Home » Blog » A No-Nonsense Guide to Semantic Web Specs for XML People [Part I]

A No-Nonsense Guide to Semantic Web Specs for XML People [Part I]

April 14th, 2004

The Semantic Web has a serious problem: the XML people don’t understand it.

They think it’s an utterly complex way to write metadata that you can do with simple namespaces. The two worlds (despite being both hosted inside W3C) don’t talk very much. Many (if not all) W3C folks are all in the RDF camp (and have been there for a while) and they see XML as a half-baked attempt to solve issues that RDF already solves. Unfortunately, not having been in the XML camp at all, they have no way to communicate with the other side.

The XML camp, on the other hand, thinks that they know how to build things that work, while the RDF people are all sitting in their ivory towers telling them that what they are doing is wrong, but without understanding their real-world needs.

As it normally happens in a debate, both are right and both are wrong.

I find myself sitting in a very lucky position: right in the middle of both camps and I talk to both of them.

So, this is a RDF guide for XML people. A much needed one, IMO.

RDF

RDF (Resource Description Framework) is a model for describing directed labelled pseudo-graphs.
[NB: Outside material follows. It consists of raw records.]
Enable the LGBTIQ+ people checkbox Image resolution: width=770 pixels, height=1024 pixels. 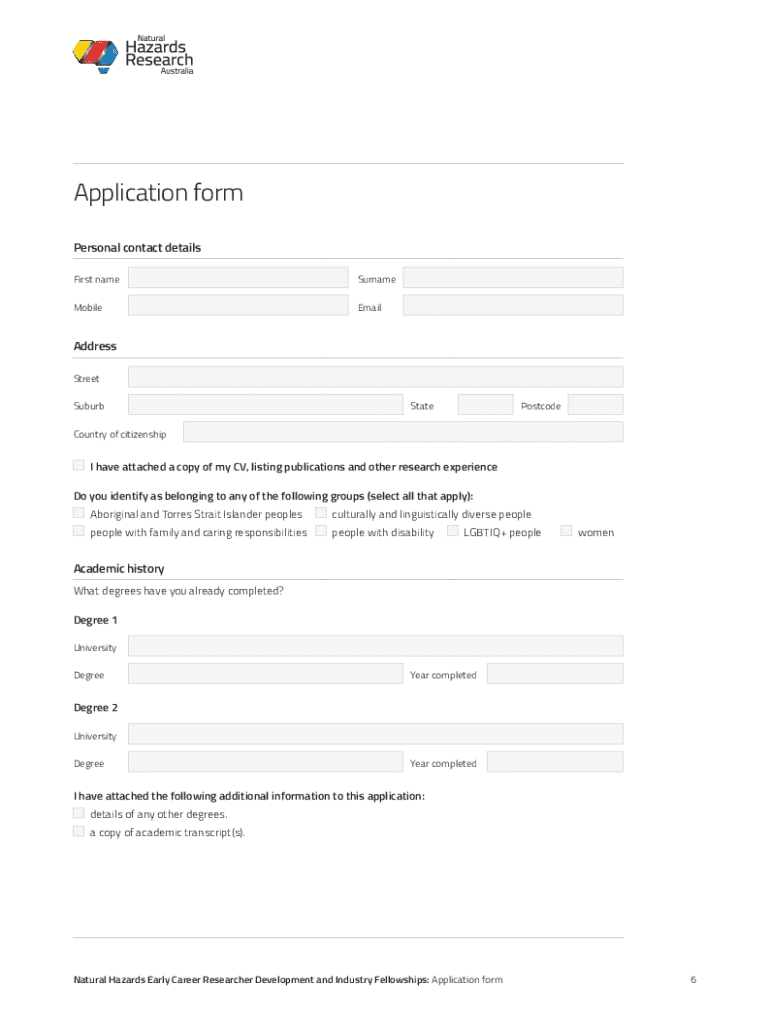click(453, 531)
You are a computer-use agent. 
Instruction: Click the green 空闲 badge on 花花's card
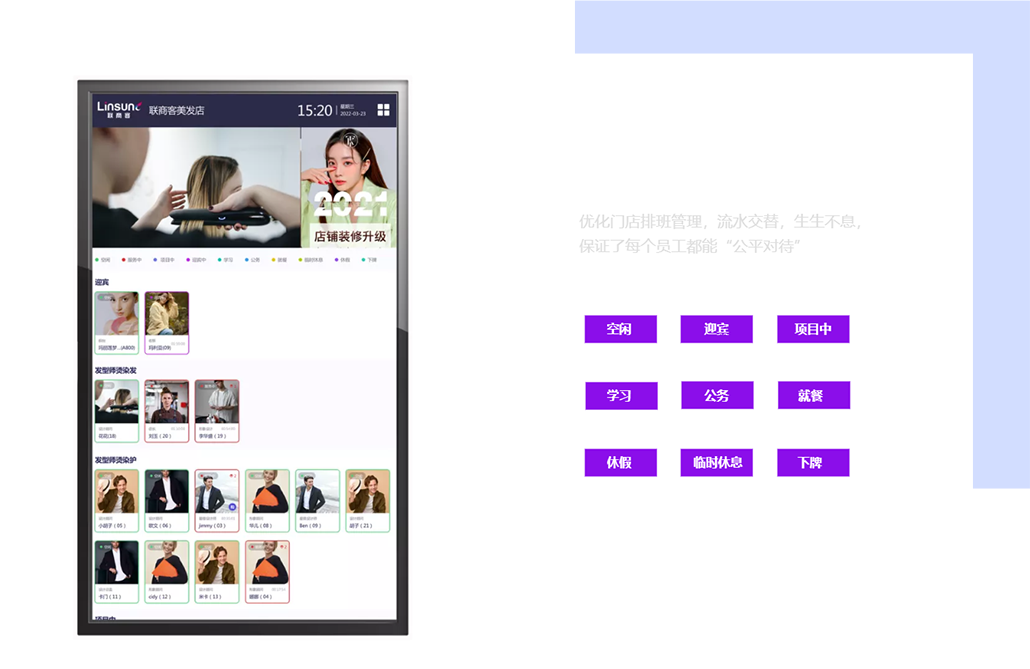point(104,385)
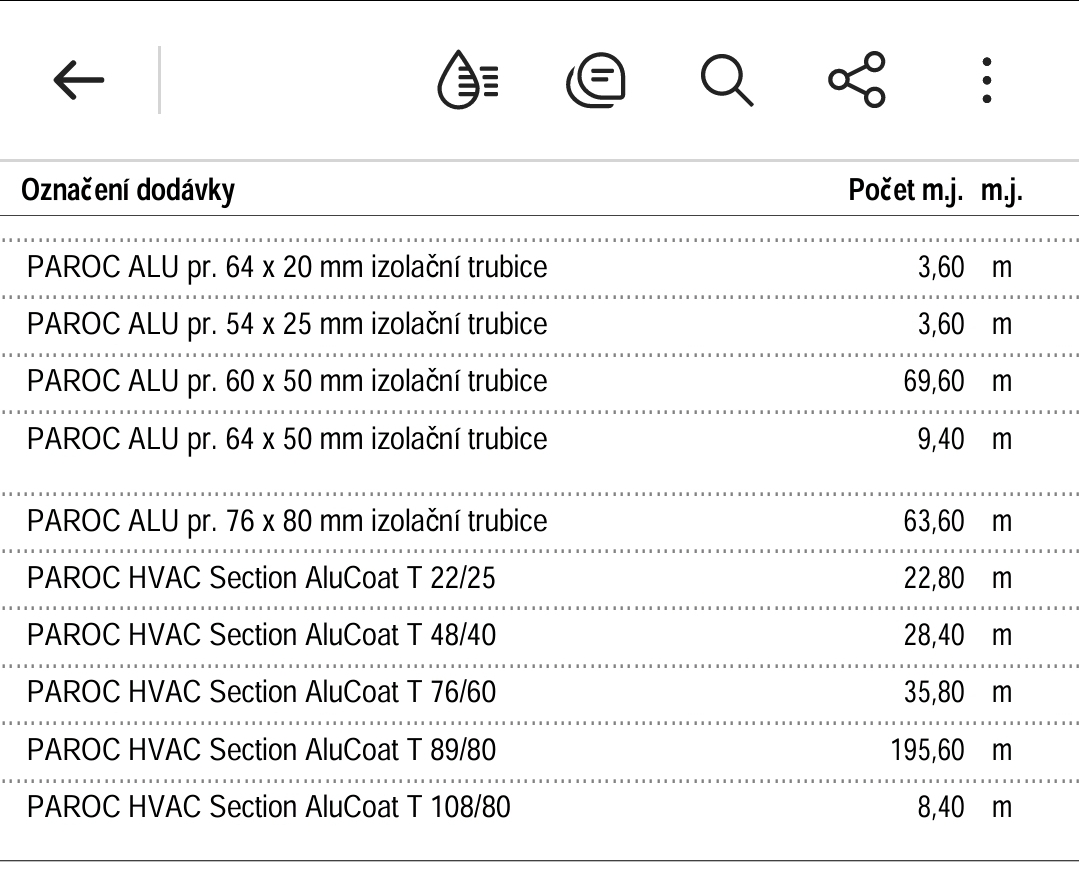Viewport: 1079px width, 871px height.
Task: Open the comments and notes icon
Action: (x=596, y=80)
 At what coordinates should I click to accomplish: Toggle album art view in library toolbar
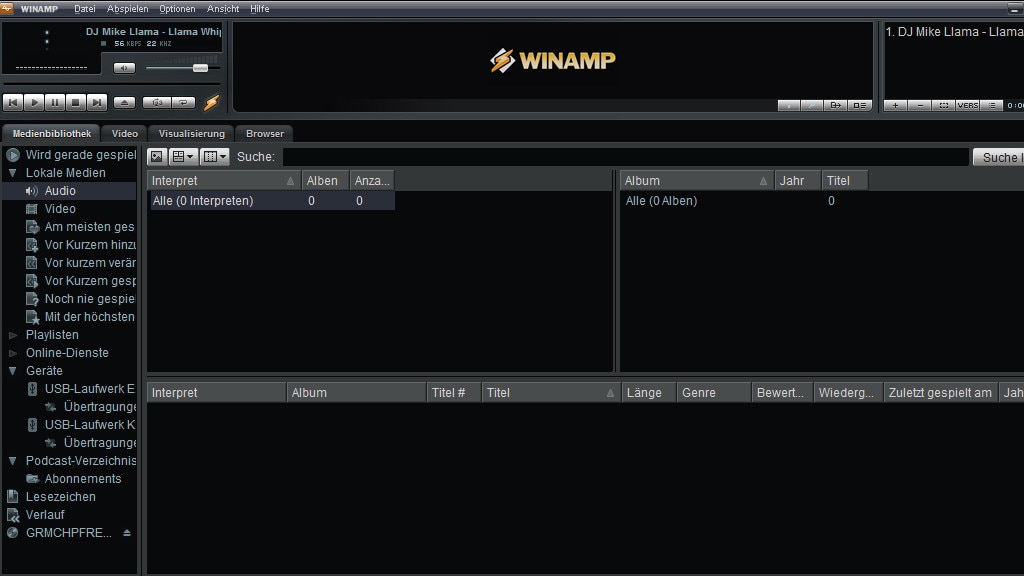157,157
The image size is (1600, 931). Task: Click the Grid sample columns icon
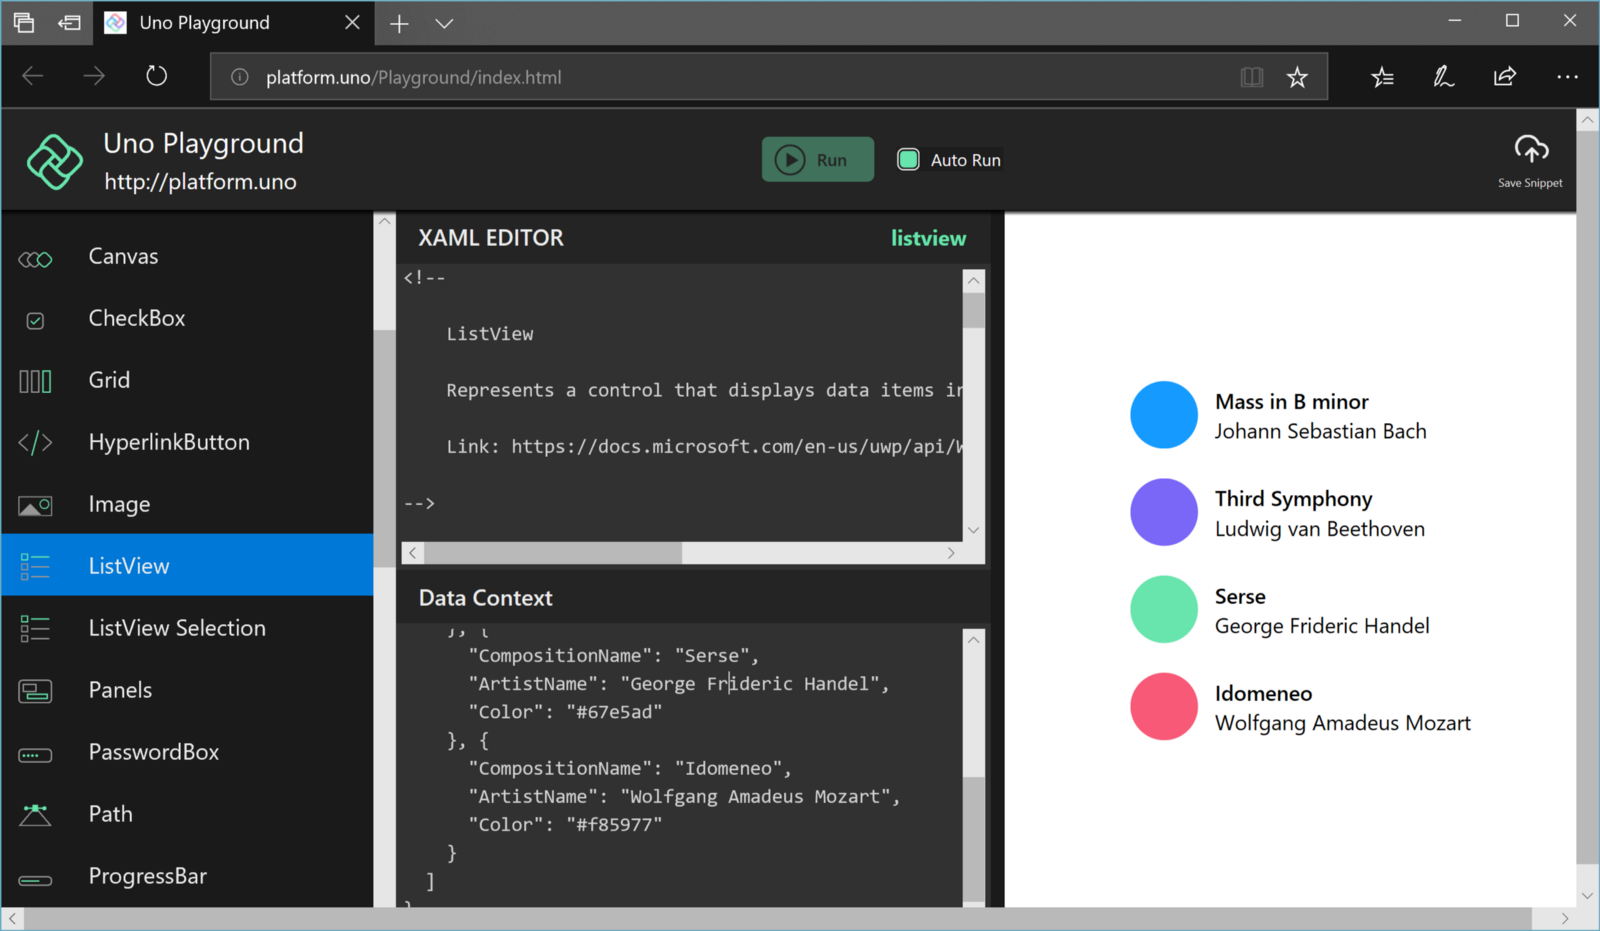coord(35,381)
This means:

  • directed -> every arc has a direction
  • labelled -> every arc has a label
  • pseudo-graph -> there can be more then one arc between the same two nodes

So, for example:

stefano ---(has designed)---> this blog
stefano ---(writes)---> this blog

An RDF model is an unordered collection of statements. A statement is also known as a triple because it’s composed of three things: a subject, a predicate and an object. Subjects and objects are nodes, while a predicate is an arc. In the example above, “stefano” is the subject, “this blog” is the object for both statements, while “has designed” and “writes” are predicates.
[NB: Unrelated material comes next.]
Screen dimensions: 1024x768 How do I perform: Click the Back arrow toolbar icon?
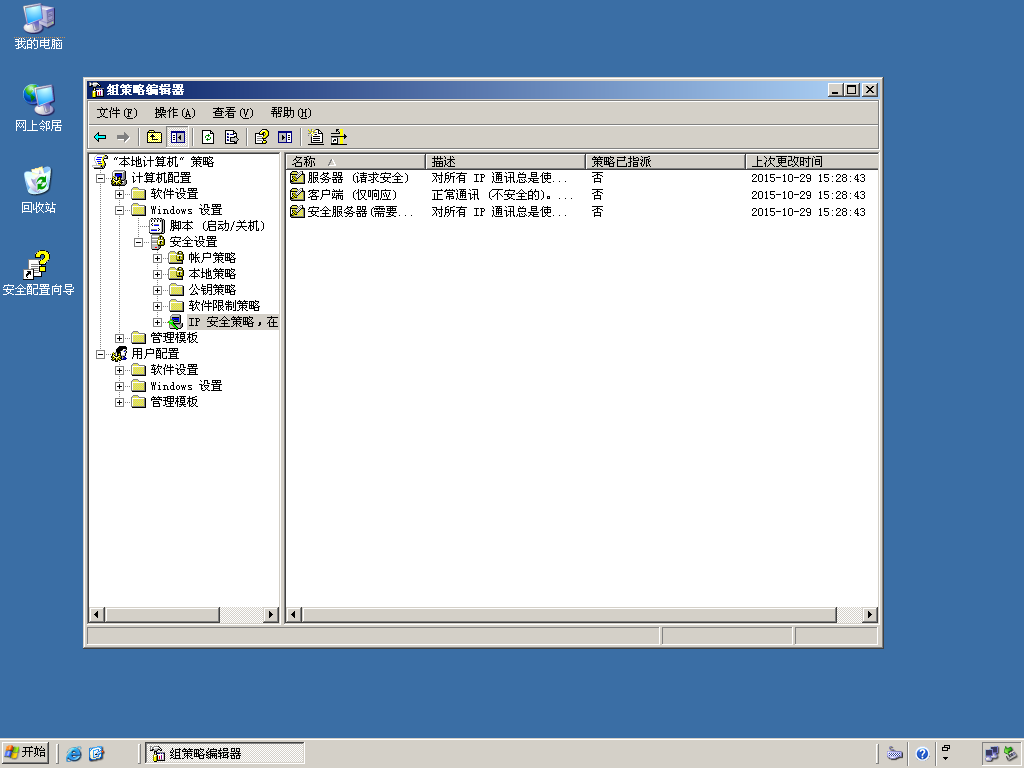(101, 137)
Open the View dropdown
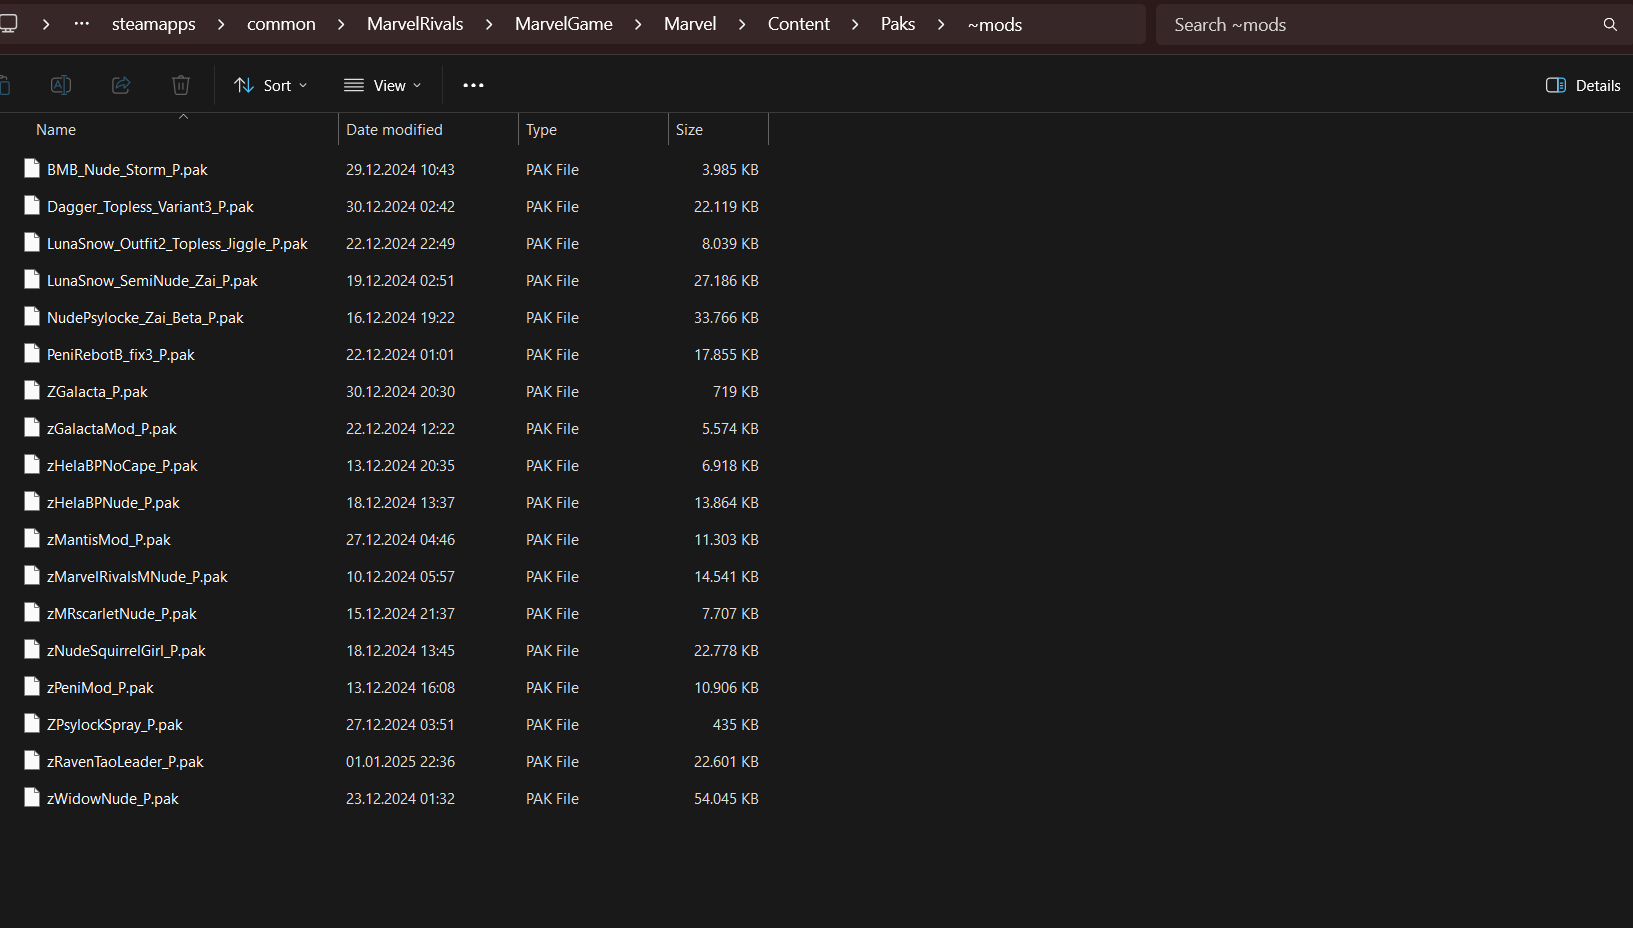Screen dimensions: 1633x928 coord(382,85)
RDF is designed with a strongly decentralized system in mind and for this reason, there must be a way to identify those parts of the statements so that they can be reused, either in the same model or in other models. For identification, RDF uses URIs. So, let’s rewrite the above example using URIs:

urn:stefano:betaversion.org -(dc:creator)-> http://www.betaversion.org/~stefano/linotype
urn:stefano:betaversion.org -(dc:author)--> http://www.betaversion.org/~stefano/linotype

where “dc:” is the shorthand for the dublin core namespace. The concept is exactly the same, but we have used URIs to reduce the collision of concepts (we have also made it much harder to find overlap, but that’s another story and it’s much more scalable this way). For readability, I’ll keep using strings instead of URIs here but you should be aware of the fact that URIs are vital for the large scale use of these concepts.

RDF has a few other very important concepts: literals and reification.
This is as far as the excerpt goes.